Universal chief executive Doug Morris described video site YouTube and News Corp.'s social networking site MySpace as "copyright infringers" during a Merrill Lynch investors' conference speech on Tuesday that was closed to the press.
"The poster child for (user-generated media) sites are MySpace and YouTube," said Morris, according to a transcript obtained by Reuters. "We believe these new businesses are copyright infringers and owe us tens of millions of dollars."
He added, "How we deal with these companies will be revealed shortly."
"His remarks strongly suggested the company was planning to take legal action in the near-term to either prevent the illegal use of their content on these websites or to ensure the company is compensated for the use of its content," Jessica Reif Cohen, analyst at Merrill Lynch, wrote in a note on Wednesday.
"This could be the first salvo from a content player against business models based on user-generated content, much of which relies on copyrighted material."
Universal, owned by French media group Vivendi, has been in negotiations with both YouTube and MySpace to offer its artists' music legally for a fee.
A spokeswoman for YouTube, a two-year-old start-up company that already boasts more than 100 million viewings of short videos uploaded by users, said, "It is our policy not to comment on our business negotiations."
MySpace declined to comment.
The runaway success of the free-to-view online video sites has raised the question of whether rights holders such as record companies and movie companies should be compensated, even if the clips are uploaded by the users.

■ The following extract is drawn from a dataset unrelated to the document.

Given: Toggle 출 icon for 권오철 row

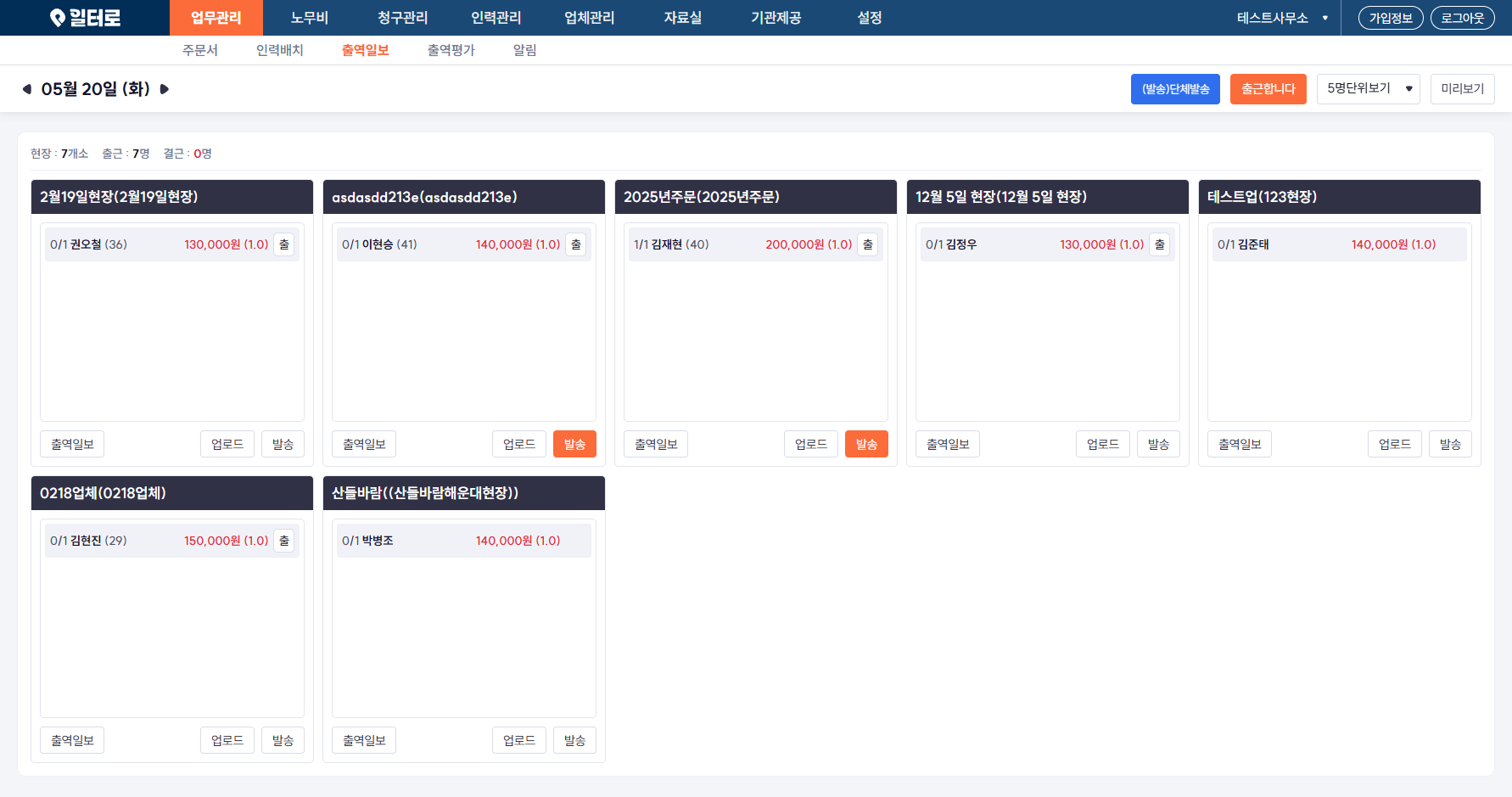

To date, YouTube has said it will take down any copyrighted material illegally posted on the site once it has been alerted by the rights holder.
In February, YouTube was ordered by lawyers for General Electric Co.-owned television network NBC to remove illegally posted clips of some of its television shows, though in June the companies agreed to feature some of NBC's shows legally on the site.

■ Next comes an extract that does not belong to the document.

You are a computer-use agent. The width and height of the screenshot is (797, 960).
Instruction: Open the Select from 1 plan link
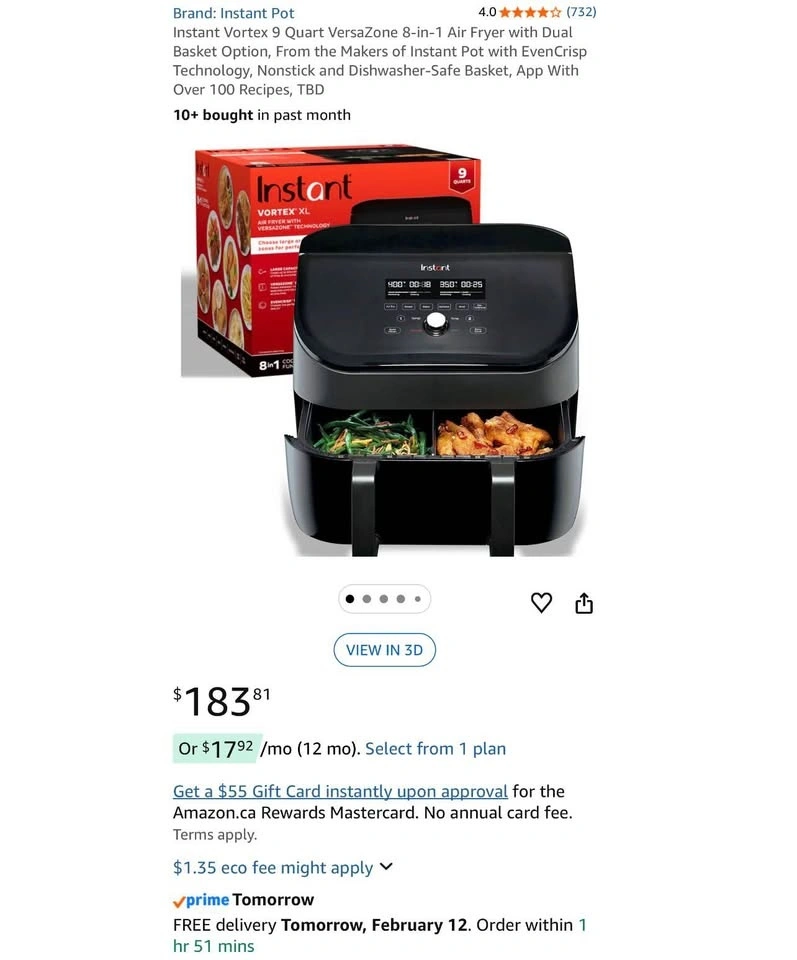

Last month, YouTube told Reuters that it is in discussions with record companies to offer its users the ability to watch virtually every music video ever made, but had yet to settle on a business model to allow viewers to see the videos for free.
YouTube also announced later that month it would be testing a new advertising model with Warner Music Group featuring celebrity hotel heiress Paris Hilton.
Record companies are keen to avoid repeating the mistake they believe they made when Viacom Inc.'s MTV was set up 25 years ago -- allowing their artists' music to be aired for free.
Morris in his remarks to investors on Tuesday said MTV "built a multibillion-dollar company on our (music) ... for virtually nothing. We learned a hard lesson."